Sunday, April 12, 2009

How dinner made itself AKA the advent of summer!

Since we finally made it to our local Farmers' Market today, I knew that summer was finally here! I tasted some sweet ripe California strawberries, the tiniest little clementines, and inhaled the delicately heady aroma of green garlic. Given the relative short season for green garlic, buying them was a no-brainer, but then my brain ached as I worried about how to showcase them without overwhelming them. But inspiration soon hit and it all fell in to place: I found some fresh oyster mushrooms and asparagus, and on the way home, I stopped by Trader Joe's (how did I ever cook before TJs?) to pick up some dried pasta, goat cheese and mache.

Our good friend Michele was over, and we went to work. We roasted the oyster mushrooms with some thinly sliced green garlic, tossed in extra virgin Olive oil, Salt, Pepper and some thyme from the backyard at 350 degrees for about 17-18 minutes - watch to make sure that it does not burn, and use your tongs to move the mushrooms around the cookie sheet a few times. Then we cooked about 1/2 a cup of diced pancetta, poured out the excess, added 8 oz of mascarpone to the pan, and heated it through, adding the cooked mushrooms to the pan at the very end. In the meantime, the dried pasta (pappardelle in this case, but fettucine or orichette would also work) was cooked al dente and added to the mushroom sauce and served with some grated pecorino romano at the table. Accompanied by a 2001 Scherrer Pinot Noir, it made a sublime dinner!

We also had a warm goat cheese salad and roasted asparagus, but the pasta was so incredible (and so simple!) that it warranted a blog post, at least IMHO.

And thank you Michele, for sharing in the inspiration, the cooking and the eating, and most importantly, for being my friend!

Wednesday, January 28, 2009

Slumdog Millionaire

My friends Dola & Laura asked me what I thought of this much acclaimed film... Frankly, I did not think much of it, and I fail to understand why it has become such a critics' darling. On second thoughts, maybe I have an idea why: it's timing - Slumdog set in Mumbai happened to be released just before the Mumbai massacre in November 2008. And with the world's attention focused on this city and its misfortunes, it is easy to fall in love with this vibrant hopeful movie set in Mumbai, even if it is seriously flawed as a film. Yup, the sympathy factor.

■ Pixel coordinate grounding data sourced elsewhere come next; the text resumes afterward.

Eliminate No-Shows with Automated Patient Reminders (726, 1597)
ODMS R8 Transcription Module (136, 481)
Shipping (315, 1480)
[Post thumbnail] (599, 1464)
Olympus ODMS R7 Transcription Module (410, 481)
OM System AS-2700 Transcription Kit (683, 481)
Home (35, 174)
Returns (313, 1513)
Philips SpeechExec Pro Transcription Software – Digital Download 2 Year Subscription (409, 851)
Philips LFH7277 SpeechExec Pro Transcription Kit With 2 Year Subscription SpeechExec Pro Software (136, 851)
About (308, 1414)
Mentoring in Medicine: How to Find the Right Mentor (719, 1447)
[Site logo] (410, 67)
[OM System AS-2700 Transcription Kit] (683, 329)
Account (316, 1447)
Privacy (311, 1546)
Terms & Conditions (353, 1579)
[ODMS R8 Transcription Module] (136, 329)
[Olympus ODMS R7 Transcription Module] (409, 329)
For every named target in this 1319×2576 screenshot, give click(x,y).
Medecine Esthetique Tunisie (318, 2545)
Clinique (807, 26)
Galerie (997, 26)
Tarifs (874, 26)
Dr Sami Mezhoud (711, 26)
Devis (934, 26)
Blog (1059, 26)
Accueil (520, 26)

First and foremost it suffers from an identity crisis - it cannot decide whether to be a fable, a fantasy love story or a gritty art house film. It tries to be all of these, plus throws in a healthy dose of Bollywood Music for good measure and mass appeal. Granted, many movies combine genres with great panache, but in order for a such a combination to be successful it has to do so seamlessly. And have a heart. And for me, this is where Slumdog fails. The present day story is inter-cut with events from the Protagonist's past: These flashbacks are intended to explain his current predicament and advance the narrative - however, they end up feeling forced and the back and forth slows down the story significantly, and create a disconnect from the main characters.

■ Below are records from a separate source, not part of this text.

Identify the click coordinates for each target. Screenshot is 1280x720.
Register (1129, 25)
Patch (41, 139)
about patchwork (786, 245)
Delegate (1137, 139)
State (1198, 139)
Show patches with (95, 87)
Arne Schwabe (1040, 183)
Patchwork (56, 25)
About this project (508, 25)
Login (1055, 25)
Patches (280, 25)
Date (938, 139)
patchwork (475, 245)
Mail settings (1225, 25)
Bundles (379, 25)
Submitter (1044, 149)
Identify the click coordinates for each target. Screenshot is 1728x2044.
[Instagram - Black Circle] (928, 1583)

If you have heard that is extremely violent, you've heard right. And the violence is excessively graphic - so bad, that ultimately I felt numbed by it. In spite of it though, or perhaps because of it, this film succeeds in one very big way: it brings to light the awful and very real living conditions of the slum dwellers in India. And if this helps even a small handful of these children escape those conditions it would be worth it. They don't need to become millionaires, they just need a real lifeline out of there...

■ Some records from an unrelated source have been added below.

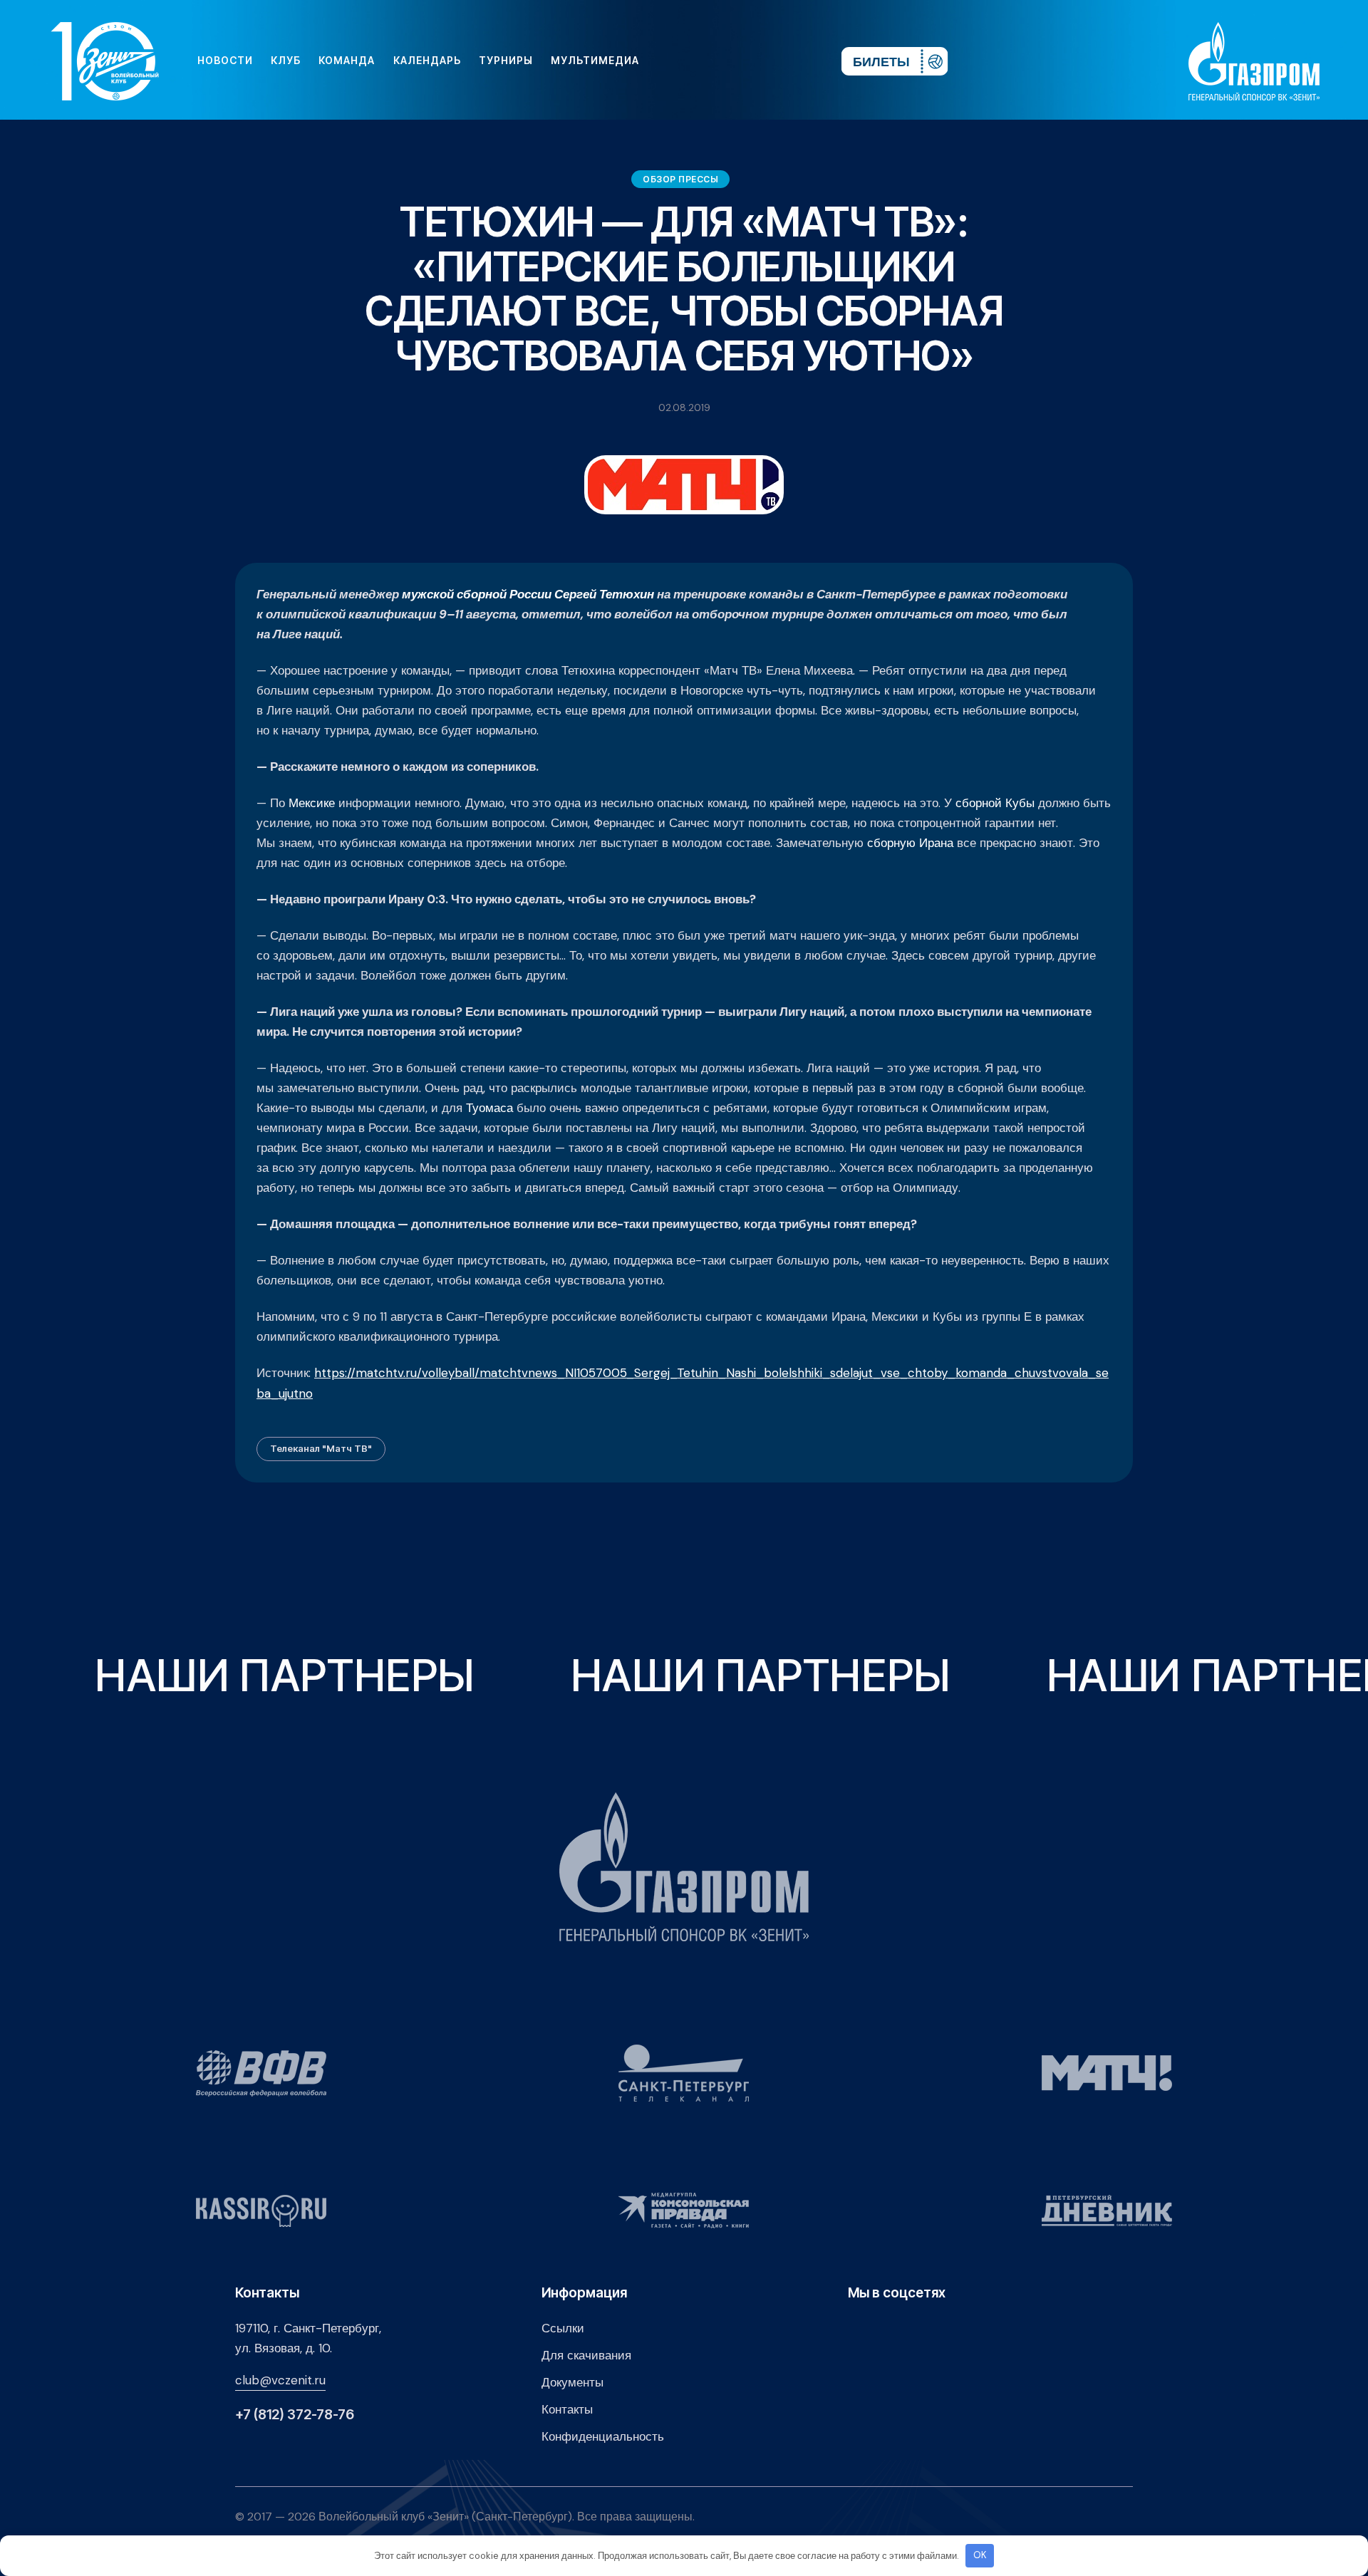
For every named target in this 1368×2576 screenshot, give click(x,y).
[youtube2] (698, 61)
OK (980, 2555)
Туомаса (489, 1108)
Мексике (312, 803)
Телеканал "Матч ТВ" (321, 1448)
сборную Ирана (910, 843)
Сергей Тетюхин (604, 594)
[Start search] (788, 60)
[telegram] (744, 61)
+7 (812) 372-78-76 (294, 2414)
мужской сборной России (476, 594)
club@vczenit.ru (280, 2380)
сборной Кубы (995, 803)
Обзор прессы (680, 179)
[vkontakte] (675, 61)
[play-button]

Thursday, January 15, 2009

That moment in time

My afternoon was pleasantly unremarkable by the standards of most people, but for me it was a very special time. Perhaps the stars had aligned: I happened to be working from home today, on an unseasonably warm January day (~ 69 degrees in the sun) and I happened to be reading a heartwarming book about love and wine Love by the Glass: Tasting Notes from a Marriage while taking a very late lunchbreak in our backyard. And my feet were being warmed by our lab Sammie while our sun worshipping dachshund Masala snoozed on her little bed right next to me.

It felt like spring had sprung early: the birds were chirping loudly enough to drown out the traffic outside, the sky was a brilliant cloudless periwinkle, and the callas that had just come into bloom were being ravished by a couple of butterflies. And the best part of all was that my two favorite girls were curled up side by side at my feet. Sammie and Masala are not known for their affinity for each other and it is a rare sight to see them sleeping close enough to touch! I desperately wanted to take a photo to preserve this tableau for posterity, but I knew that getting up to get the camera would ruin the moment. My only choice was to record it in my mind's eye.

And that's when it hit me - this was one of life's most perfect moments - the kind you wish you could bottle and preserve forever. And although I am lucky enough to have experienced a few of those moments with my amazing Sweetie, I cannot say I have ever wanted to freeze time while I was alone (minus other humans that is). And here I was today, experiencing a perfect moment of profoundly peaceful solitude, literally in my own backyard. True self-contentment. It was an enlightening and quietly empowering moment, and I have my dogs to thank for it.